Stored data entries:
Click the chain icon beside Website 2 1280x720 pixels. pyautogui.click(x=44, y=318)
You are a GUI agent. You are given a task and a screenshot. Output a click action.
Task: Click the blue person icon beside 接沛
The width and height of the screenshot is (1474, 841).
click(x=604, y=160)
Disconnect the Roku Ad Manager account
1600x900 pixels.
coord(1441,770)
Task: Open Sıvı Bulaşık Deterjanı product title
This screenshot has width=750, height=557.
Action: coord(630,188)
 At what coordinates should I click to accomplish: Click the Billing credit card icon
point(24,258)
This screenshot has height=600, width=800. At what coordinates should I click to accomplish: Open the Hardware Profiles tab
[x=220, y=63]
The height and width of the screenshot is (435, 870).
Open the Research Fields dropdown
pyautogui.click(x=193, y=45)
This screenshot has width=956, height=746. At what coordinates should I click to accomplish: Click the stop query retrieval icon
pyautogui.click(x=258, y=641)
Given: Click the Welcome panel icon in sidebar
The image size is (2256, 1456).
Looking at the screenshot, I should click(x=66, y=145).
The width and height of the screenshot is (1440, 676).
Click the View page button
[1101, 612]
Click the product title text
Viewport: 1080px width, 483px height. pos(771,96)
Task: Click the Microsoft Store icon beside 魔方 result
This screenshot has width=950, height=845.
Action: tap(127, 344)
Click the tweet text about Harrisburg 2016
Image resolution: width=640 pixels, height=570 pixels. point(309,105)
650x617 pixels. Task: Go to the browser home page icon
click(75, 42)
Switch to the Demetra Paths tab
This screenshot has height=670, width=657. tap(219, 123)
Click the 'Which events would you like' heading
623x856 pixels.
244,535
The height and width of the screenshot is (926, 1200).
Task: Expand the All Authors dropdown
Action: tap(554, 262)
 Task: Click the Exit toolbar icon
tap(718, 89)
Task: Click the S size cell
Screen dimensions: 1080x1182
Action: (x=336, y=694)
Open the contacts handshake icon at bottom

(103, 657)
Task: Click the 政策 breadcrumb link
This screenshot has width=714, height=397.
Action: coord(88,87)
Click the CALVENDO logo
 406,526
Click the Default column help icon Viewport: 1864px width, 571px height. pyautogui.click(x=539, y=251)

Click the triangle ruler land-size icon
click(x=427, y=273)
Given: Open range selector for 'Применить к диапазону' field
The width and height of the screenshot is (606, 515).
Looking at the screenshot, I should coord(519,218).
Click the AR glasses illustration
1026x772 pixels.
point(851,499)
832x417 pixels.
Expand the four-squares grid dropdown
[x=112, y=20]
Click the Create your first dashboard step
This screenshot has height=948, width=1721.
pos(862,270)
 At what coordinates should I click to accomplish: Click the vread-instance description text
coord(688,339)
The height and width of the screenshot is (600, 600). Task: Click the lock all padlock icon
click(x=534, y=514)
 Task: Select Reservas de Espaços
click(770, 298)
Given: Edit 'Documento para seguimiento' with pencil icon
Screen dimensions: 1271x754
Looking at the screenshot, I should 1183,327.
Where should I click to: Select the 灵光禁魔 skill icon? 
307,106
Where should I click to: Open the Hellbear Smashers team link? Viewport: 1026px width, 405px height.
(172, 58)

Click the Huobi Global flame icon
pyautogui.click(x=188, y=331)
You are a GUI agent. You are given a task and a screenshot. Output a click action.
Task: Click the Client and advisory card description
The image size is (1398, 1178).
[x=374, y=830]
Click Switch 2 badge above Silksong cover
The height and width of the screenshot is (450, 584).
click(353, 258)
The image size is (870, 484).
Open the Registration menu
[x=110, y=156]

What you will do:
Every single record must be transcribed exactly as it stands.

Exercise response:
Click the chain icon beside Website 2 1280x720 pixels. pyautogui.click(x=44, y=318)
You are a GUI agent. You are given a task and a screenshot. Output a click action.
Task: Click the blue person icon beside 接沛
The width and height of the screenshot is (1474, 841).
click(x=604, y=160)
Disconnect the Roku Ad Manager account
1600x900 pixels.
coord(1441,770)
Task: Open Sıvı Bulaşık Deterjanı product title
This screenshot has width=750, height=557.
Action: coord(630,188)
 At what coordinates should I click to accomplish: Click the Billing credit card icon
point(24,258)
This screenshot has height=600, width=800. At what coordinates should I click to accomplish: Open the Hardware Profiles tab
[x=220, y=63]
The height and width of the screenshot is (435, 870).
Open the Research Fields dropdown
pyautogui.click(x=193, y=45)
This screenshot has width=956, height=746. At what coordinates should I click to accomplish: Click the stop query retrieval icon
pyautogui.click(x=258, y=641)
Given: Click the Welcome panel icon in sidebar
The image size is (2256, 1456).
Looking at the screenshot, I should click(x=66, y=145).
The width and height of the screenshot is (1440, 676).
Click the View page button
[1101, 612]
Click the product title text
Viewport: 1080px width, 483px height. pos(771,96)
Task: Click the Microsoft Store icon beside 魔方 result
This screenshot has width=950, height=845.
Action: tap(127, 344)
Click the tweet text about Harrisburg 2016
Image resolution: width=640 pixels, height=570 pixels. point(309,105)
650x617 pixels. Task: Go to the browser home page icon
click(75, 42)
Switch to the Demetra Paths tab
This screenshot has height=670, width=657. tap(219, 123)
Click the 'Which events would you like' heading
623x856 pixels.
244,535
The height and width of the screenshot is (926, 1200).
Task: Expand the All Authors dropdown
Action: tap(554, 262)
 Task: Click the Exit toolbar icon
tap(718, 89)
Task: Click the S size cell
Screen dimensions: 1080x1182
Action: (x=336, y=694)
Open the contacts handshake icon at bottom

(103, 657)
Task: Click the 政策 breadcrumb link
This screenshot has width=714, height=397.
Action: coord(88,87)
Click the CALVENDO logo
 406,526
Click the Default column help icon Viewport: 1864px width, 571px height. pyautogui.click(x=539, y=251)

Click the triangle ruler land-size icon
click(x=427, y=273)
Given: Open range selector for 'Применить к диапазону' field
The width and height of the screenshot is (606, 515).
Looking at the screenshot, I should coord(519,218).
Click the AR glasses illustration
1026x772 pixels.
point(851,499)
832x417 pixels.
Expand the four-squares grid dropdown
[x=112, y=20]
Click the Create your first dashboard step
This screenshot has height=948, width=1721.
pos(862,270)
 At what coordinates should I click to accomplish: Click the vread-instance description text
coord(688,339)
The height and width of the screenshot is (600, 600). Task: Click the lock all padlock icon
click(x=534, y=514)
 Task: Select Reservas de Espaços
click(770, 298)
Given: Edit 'Documento para seguimiento' with pencil icon
Screen dimensions: 1271x754
Looking at the screenshot, I should 1183,327.
Where should I click to: Select the 灵光禁魔 skill icon? 
307,106
Where should I click to: Open the Hellbear Smashers team link? Viewport: 1026px width, 405px height.
(172, 58)

Click the Huobi Global flame icon
pyautogui.click(x=188, y=331)
You are a GUI agent. You are given a task and a screenshot. Output a click action.
Task: Click the Client and advisory card description
The image size is (1398, 1178).
[x=374, y=830]
Click Switch 2 badge above Silksong cover
The height and width of the screenshot is (450, 584).
click(353, 258)
The image size is (870, 484).
Open the Registration menu
[x=110, y=156]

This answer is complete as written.